- What you will do -
Output the entries exactly.

*** Block opens ***

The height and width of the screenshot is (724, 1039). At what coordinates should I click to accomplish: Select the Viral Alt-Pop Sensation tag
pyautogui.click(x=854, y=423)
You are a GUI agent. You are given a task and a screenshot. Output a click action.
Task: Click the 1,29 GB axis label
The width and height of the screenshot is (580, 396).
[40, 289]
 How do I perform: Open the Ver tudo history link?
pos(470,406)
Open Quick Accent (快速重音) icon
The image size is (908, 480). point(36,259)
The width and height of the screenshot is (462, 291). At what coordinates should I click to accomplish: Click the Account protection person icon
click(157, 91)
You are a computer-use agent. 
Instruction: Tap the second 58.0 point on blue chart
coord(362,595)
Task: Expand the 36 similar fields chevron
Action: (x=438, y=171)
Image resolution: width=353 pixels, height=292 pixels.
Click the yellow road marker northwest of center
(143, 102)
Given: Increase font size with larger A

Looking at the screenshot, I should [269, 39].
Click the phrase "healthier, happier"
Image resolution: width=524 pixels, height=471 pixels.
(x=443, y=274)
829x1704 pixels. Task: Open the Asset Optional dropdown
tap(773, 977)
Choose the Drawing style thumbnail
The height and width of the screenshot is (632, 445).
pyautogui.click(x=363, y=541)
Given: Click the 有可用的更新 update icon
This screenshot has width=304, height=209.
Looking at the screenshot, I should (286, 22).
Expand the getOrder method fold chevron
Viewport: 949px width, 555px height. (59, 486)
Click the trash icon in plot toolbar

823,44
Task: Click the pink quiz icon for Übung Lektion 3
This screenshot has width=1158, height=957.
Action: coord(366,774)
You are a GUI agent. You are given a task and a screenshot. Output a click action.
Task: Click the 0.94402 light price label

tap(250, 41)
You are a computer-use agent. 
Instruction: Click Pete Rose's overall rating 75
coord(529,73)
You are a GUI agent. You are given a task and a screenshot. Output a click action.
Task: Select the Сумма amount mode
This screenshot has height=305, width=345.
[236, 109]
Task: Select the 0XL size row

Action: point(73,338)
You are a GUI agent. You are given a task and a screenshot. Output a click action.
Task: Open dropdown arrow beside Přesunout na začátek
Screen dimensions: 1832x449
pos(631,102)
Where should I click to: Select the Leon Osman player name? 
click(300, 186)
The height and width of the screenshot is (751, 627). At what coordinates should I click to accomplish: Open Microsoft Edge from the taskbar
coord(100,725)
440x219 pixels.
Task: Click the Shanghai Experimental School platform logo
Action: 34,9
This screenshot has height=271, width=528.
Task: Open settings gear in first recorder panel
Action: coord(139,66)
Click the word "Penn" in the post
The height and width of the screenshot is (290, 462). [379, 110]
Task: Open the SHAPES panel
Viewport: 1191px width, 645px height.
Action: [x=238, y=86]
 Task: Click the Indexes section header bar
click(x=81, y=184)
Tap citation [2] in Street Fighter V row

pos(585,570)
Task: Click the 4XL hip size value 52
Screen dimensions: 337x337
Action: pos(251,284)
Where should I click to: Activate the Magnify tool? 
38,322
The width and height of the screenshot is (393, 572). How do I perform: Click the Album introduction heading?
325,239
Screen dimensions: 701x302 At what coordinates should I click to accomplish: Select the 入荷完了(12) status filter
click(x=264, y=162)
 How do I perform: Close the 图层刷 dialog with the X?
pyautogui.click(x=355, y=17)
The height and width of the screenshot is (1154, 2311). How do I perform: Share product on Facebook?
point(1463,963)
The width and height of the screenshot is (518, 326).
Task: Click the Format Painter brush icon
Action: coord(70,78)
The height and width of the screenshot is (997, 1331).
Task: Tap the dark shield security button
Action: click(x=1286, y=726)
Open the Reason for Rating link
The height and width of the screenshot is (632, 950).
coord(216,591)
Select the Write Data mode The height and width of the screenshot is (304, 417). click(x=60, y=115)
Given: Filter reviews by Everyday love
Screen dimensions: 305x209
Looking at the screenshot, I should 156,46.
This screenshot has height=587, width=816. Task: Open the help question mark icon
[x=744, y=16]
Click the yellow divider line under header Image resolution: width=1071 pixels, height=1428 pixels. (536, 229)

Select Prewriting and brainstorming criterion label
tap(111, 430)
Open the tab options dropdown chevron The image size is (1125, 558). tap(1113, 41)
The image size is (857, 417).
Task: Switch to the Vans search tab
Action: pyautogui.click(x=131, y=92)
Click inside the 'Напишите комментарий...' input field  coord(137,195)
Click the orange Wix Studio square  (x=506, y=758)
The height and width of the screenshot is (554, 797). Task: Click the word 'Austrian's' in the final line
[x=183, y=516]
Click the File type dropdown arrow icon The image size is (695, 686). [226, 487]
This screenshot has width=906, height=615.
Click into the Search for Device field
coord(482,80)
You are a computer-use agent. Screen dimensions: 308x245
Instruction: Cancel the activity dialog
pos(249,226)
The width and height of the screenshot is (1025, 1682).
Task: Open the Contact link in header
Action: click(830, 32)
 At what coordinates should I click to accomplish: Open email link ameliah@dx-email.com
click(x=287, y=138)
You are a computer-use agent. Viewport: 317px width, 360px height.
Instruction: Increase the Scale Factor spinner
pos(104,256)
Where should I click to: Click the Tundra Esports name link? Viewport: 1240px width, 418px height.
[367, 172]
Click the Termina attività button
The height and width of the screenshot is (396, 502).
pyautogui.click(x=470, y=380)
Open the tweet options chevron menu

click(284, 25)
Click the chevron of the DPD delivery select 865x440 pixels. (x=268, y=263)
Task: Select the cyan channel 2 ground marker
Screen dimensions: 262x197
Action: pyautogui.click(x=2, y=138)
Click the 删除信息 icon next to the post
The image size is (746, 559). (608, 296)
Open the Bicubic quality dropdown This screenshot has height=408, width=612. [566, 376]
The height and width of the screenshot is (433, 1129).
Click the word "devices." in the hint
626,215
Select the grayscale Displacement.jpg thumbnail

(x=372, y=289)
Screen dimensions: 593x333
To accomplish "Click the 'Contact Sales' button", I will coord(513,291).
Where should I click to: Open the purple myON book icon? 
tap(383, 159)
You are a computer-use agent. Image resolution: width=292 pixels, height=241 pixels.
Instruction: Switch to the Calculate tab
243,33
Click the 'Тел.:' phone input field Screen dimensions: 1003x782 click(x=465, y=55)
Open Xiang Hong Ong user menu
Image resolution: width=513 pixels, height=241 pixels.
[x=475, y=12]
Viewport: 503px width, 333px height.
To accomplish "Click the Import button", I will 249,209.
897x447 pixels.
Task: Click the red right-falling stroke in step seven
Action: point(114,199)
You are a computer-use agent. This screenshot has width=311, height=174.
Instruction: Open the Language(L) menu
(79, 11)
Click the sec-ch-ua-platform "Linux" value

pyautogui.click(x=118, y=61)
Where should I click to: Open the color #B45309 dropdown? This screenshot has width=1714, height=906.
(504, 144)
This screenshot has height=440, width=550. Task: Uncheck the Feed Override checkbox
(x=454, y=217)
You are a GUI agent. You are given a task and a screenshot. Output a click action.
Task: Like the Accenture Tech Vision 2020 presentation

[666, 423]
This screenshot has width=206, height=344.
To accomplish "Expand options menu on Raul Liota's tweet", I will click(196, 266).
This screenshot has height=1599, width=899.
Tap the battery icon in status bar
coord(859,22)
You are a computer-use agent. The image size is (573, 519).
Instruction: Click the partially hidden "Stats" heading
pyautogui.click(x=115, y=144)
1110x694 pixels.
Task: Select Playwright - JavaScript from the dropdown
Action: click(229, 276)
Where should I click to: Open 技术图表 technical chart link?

*** Block closes ***

- Solution -
The height and width of the screenshot is (724, 1039). At what coordinates should I click to accomplish: Select the Viral Alt-Pop Sensation tag
pyautogui.click(x=854, y=423)
You are a GUI agent. You are given a task and a screenshot. Output a click action.
Task: Click the 1,29 GB axis label
The width and height of the screenshot is (580, 396).
[40, 289]
 How do I perform: Open the Ver tudo history link?
pos(470,406)
Open Quick Accent (快速重音) icon
The image size is (908, 480). point(36,259)
The width and height of the screenshot is (462, 291). At what coordinates should I click to accomplish: Click the Account protection person icon
click(157, 91)
You are a computer-use agent. 
Instruction: Tap the second 58.0 point on blue chart
coord(362,595)
Task: Expand the 36 similar fields chevron
Action: (x=438, y=171)
Image resolution: width=353 pixels, height=292 pixels.
Click the yellow road marker northwest of center
(143, 102)
Given: Increase font size with larger A

Looking at the screenshot, I should [269, 39].
Click the phrase "healthier, happier"
Image resolution: width=524 pixels, height=471 pixels.
(x=443, y=274)
829x1704 pixels. Task: Open the Asset Optional dropdown
tap(773, 977)
Choose the Drawing style thumbnail
The height and width of the screenshot is (632, 445).
pyautogui.click(x=363, y=541)
Given: Click the 有可用的更新 update icon
This screenshot has width=304, height=209.
Looking at the screenshot, I should (286, 22).
Expand the getOrder method fold chevron
Viewport: 949px width, 555px height. (59, 486)
Click the trash icon in plot toolbar

823,44
Task: Click the pink quiz icon for Übung Lektion 3
This screenshot has width=1158, height=957.
Action: coord(366,774)
You are a GUI agent. You are given a task and a screenshot. Output a click action.
Task: Click the 0.94402 light price label

tap(250, 41)
You are a computer-use agent. 
Instruction: Click Pete Rose's overall rating 75
coord(529,73)
You are a GUI agent. You are given a task and a screenshot. Output a click action.
Task: Select the Сумма amount mode
This screenshot has height=305, width=345.
[236, 109]
Task: Select the 0XL size row

Action: point(73,338)
You are a GUI agent. You are given a task and a screenshot. Output a click action.
Task: Open dropdown arrow beside Přesunout na začátek
Screen dimensions: 1832x449
pos(631,102)
Where should I click to: Select the Leon Osman player name? 
click(300, 186)
The height and width of the screenshot is (751, 627). At what coordinates should I click to accomplish: Open Microsoft Edge from the taskbar
coord(100,725)
440x219 pixels.
Task: Click the Shanghai Experimental School platform logo
Action: 34,9
This screenshot has height=271, width=528.
Task: Open settings gear in first recorder panel
Action: coord(139,66)
Click the word "Penn" in the post
The height and width of the screenshot is (290, 462). [379, 110]
Task: Open the SHAPES panel
Viewport: 1191px width, 645px height.
Action: [x=238, y=86]
 Task: Click the Indexes section header bar
click(x=81, y=184)
Tap citation [2] in Street Fighter V row

pos(585,570)
Task: Click the 4XL hip size value 52
Screen dimensions: 337x337
Action: pos(251,284)
Where should I click to: Activate the Magnify tool? 
38,322
The width and height of the screenshot is (393, 572). How do I perform: Click the Album introduction heading?
325,239
Screen dimensions: 701x302 At what coordinates should I click to accomplish: Select the 入荷完了(12) status filter
click(x=264, y=162)
 How do I perform: Close the 图层刷 dialog with the X?
pyautogui.click(x=355, y=17)
The height and width of the screenshot is (1154, 2311). How do I perform: Share product on Facebook?
point(1463,963)
The width and height of the screenshot is (518, 326).
Task: Click the Format Painter brush icon
Action: coord(70,78)
The height and width of the screenshot is (997, 1331).
Task: Tap the dark shield security button
Action: click(x=1286, y=726)
Open the Reason for Rating link
The height and width of the screenshot is (632, 950).
coord(216,591)
Select the Write Data mode The height and width of the screenshot is (304, 417). click(x=60, y=115)
Given: Filter reviews by Everyday love
Screen dimensions: 305x209
Looking at the screenshot, I should 156,46.
This screenshot has height=587, width=816. Task: Open the help question mark icon
[x=744, y=16]
Click the yellow divider line under header Image resolution: width=1071 pixels, height=1428 pixels. (536, 229)

Select Prewriting and brainstorming criterion label
tap(111, 430)
Open the tab options dropdown chevron The image size is (1125, 558). tap(1113, 41)
The image size is (857, 417).
Task: Switch to the Vans search tab
Action: pyautogui.click(x=131, y=92)
Click inside the 'Напишите комментарий...' input field  coord(137,195)
Click the orange Wix Studio square  (x=506, y=758)
The height and width of the screenshot is (554, 797). Task: Click the word 'Austrian's' in the final line
[x=183, y=516]
Click the File type dropdown arrow icon The image size is (695, 686). [226, 487]
This screenshot has width=906, height=615.
Click into the Search for Device field
coord(482,80)
You are a computer-use agent. Screen dimensions: 308x245
Instruction: Cancel the activity dialog
pos(249,226)
The width and height of the screenshot is (1025, 1682).
Task: Open the Contact link in header
Action: click(830, 32)
 At what coordinates should I click to accomplish: Open email link ameliah@dx-email.com
click(x=287, y=138)
You are a computer-use agent. Viewport: 317px width, 360px height.
Instruction: Increase the Scale Factor spinner
pos(104,256)
Where should I click to: Click the Tundra Esports name link? Viewport: 1240px width, 418px height.
[367, 172]
Click the Termina attività button
The height and width of the screenshot is (396, 502).
pyautogui.click(x=470, y=380)
Open the tweet options chevron menu

click(284, 25)
Click the chevron of the DPD delivery select 865x440 pixels. (x=268, y=263)
Task: Select the cyan channel 2 ground marker
Screen dimensions: 262x197
Action: pyautogui.click(x=2, y=138)
Click the 删除信息 icon next to the post
The image size is (746, 559). (608, 296)
Open the Bicubic quality dropdown This screenshot has height=408, width=612. [566, 376]
The height and width of the screenshot is (433, 1129).
Click the word "devices." in the hint
626,215
Select the grayscale Displacement.jpg thumbnail

(x=372, y=289)
Screen dimensions: 593x333
To accomplish "Click the 'Contact Sales' button", I will coord(513,291).
Where should I click to: Open the purple myON book icon? 
tap(383, 159)
You are a computer-use agent. Image resolution: width=292 pixels, height=241 pixels.
Instruction: Switch to the Calculate tab
243,33
Click the 'Тел.:' phone input field Screen dimensions: 1003x782 click(x=465, y=55)
Open Xiang Hong Ong user menu
Image resolution: width=513 pixels, height=241 pixels.
[x=475, y=12]
Viewport: 503px width, 333px height.
To accomplish "Click the Import button", I will 249,209.
897x447 pixels.
Task: Click the red right-falling stroke in step seven
Action: point(114,199)
You are a computer-use agent. This screenshot has width=311, height=174.
Instruction: Open the Language(L) menu
(79, 11)
Click the sec-ch-ua-platform "Linux" value

pyautogui.click(x=118, y=61)
Where should I click to: Open the color #B45309 dropdown? This screenshot has width=1714, height=906.
(504, 144)
This screenshot has height=440, width=550. Task: Uncheck the Feed Override checkbox
(x=454, y=217)
You are a GUI agent. You are given a task and a screenshot. Output a click action.
Task: Like the Accenture Tech Vision 2020 presentation

[666, 423]
This screenshot has width=206, height=344.
To accomplish "Expand options menu on Raul Liota's tweet", I will click(196, 266).
This screenshot has height=1599, width=899.
Tap the battery icon in status bar
coord(859,22)
You are a computer-use agent. The image size is (573, 519).
Instruction: Click the partially hidden "Stats" heading
pyautogui.click(x=115, y=144)
1110x694 pixels.
Task: Select Playwright - JavaScript from the dropdown
Action: click(229, 276)
Where should I click to: Open 技术图表 technical chart link?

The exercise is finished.